Saskatchewan has already signed agreements with Ontario, Alberta and New Brunswick to explore the technology of small modular reactors.

'Small modular reactors have a role to play in moving forward on climate change,' CEO says

An illustration shows a NuScale Power Module on a truck. NuScale is a small modular reactor company. (NuScale Power)

Three Indigenous-owned companies in Saskatchewan have announced they're exploring small modular reactors (SMR). 

Kitsaki Management, Athabasca Basin Development and Des Nedhe Group have all signed a memorandum of understanding concerning their support for nuclear power in Saskatchewan. 

"We think that small modular reactors have a role to play in moving forward on climate change," said Sean Willy, CEO of Des Nedhe Group, which is the economic development arm of the English River First Nation.

"As three First Nations businesses, we wanted to support that and say listen, we want to be part of these discussions."

Saskatchewan has already signed agreements with Ontario, Alberta and New Brunswick to explore the technology of  small modular reactors. The first reactor in Saskatchewan is scheduled to be operational in 2032.

Willy said that he knows the technology won't be operational in Saskatchewan for some time, but that he wants to be a part of the supply chain and have a stake in jobs.

"I think too often, First Nations, Métis and Inuit communities are the last ones at the table on business and we don't get our rightful spot [with] commercial opportunities and we want to flip that on its head," he said. 

The provinces have released a feasibility report prepared by Ontario Power Generation, Bruce Power, NB Power and SaskPower which gives a potential timeline for development and deployment of SMRs and assesses their competitiveness with other non-emitting energy sources.

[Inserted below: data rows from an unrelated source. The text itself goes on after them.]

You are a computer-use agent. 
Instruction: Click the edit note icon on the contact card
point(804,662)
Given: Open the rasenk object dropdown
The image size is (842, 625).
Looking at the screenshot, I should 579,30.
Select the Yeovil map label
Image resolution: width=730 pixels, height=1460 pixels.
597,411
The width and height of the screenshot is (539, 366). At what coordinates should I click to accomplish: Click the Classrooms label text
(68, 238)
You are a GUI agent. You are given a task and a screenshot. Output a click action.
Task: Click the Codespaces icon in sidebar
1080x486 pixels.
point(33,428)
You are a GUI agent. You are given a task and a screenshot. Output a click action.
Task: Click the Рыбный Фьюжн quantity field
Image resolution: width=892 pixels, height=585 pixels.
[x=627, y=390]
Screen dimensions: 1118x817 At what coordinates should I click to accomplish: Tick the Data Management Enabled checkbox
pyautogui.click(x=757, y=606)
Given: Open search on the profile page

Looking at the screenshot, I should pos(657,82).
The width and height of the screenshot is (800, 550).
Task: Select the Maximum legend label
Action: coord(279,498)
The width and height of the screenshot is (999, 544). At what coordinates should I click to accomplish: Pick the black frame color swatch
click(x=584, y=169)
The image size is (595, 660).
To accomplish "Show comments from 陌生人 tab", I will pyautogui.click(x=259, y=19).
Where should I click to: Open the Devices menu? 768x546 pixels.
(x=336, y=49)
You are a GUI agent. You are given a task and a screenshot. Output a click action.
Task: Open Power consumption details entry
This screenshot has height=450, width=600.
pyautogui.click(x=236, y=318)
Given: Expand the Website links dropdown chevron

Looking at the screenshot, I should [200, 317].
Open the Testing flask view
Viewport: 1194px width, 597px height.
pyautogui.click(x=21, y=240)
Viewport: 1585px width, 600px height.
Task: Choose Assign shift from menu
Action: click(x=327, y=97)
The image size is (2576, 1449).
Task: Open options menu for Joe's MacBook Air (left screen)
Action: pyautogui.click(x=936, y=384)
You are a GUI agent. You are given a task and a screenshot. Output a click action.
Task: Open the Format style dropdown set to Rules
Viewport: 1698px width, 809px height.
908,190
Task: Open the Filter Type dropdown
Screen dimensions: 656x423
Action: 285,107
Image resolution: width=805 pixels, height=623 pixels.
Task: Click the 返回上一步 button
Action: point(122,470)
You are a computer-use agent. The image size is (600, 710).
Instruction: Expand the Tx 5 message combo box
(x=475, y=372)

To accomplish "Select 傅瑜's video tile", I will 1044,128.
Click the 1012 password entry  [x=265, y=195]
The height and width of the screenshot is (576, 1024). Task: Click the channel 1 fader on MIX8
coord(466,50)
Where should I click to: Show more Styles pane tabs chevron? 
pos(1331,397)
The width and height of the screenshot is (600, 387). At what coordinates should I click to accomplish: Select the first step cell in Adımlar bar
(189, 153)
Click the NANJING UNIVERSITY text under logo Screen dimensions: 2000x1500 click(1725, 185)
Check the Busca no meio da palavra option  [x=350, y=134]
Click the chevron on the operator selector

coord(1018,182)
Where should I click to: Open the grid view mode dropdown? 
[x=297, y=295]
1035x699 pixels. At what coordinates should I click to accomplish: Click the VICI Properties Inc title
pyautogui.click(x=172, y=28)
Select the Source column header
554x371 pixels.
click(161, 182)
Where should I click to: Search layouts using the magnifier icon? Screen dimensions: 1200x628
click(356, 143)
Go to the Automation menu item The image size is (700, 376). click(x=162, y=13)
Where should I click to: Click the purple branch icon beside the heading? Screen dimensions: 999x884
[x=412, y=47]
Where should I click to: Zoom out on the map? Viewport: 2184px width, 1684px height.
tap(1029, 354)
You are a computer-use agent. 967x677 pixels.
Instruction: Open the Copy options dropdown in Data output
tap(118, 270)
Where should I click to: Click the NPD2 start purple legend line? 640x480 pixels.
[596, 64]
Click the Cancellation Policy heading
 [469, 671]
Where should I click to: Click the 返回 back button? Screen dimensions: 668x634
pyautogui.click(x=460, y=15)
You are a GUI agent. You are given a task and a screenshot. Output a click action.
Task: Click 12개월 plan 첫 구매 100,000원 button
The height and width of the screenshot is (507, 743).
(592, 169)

SMRs are nuclear reactors that produce less than 300 megawatts of electricity. Because they are smaller than traditional nuclear power plants, which generally produce 800 megawatts (MW) and up, they are expected to be cheaper to build, scalable to meet specific industrial and remote community needs and, according to the report, will have the potential to be competitive with other low-carbon forms of energy.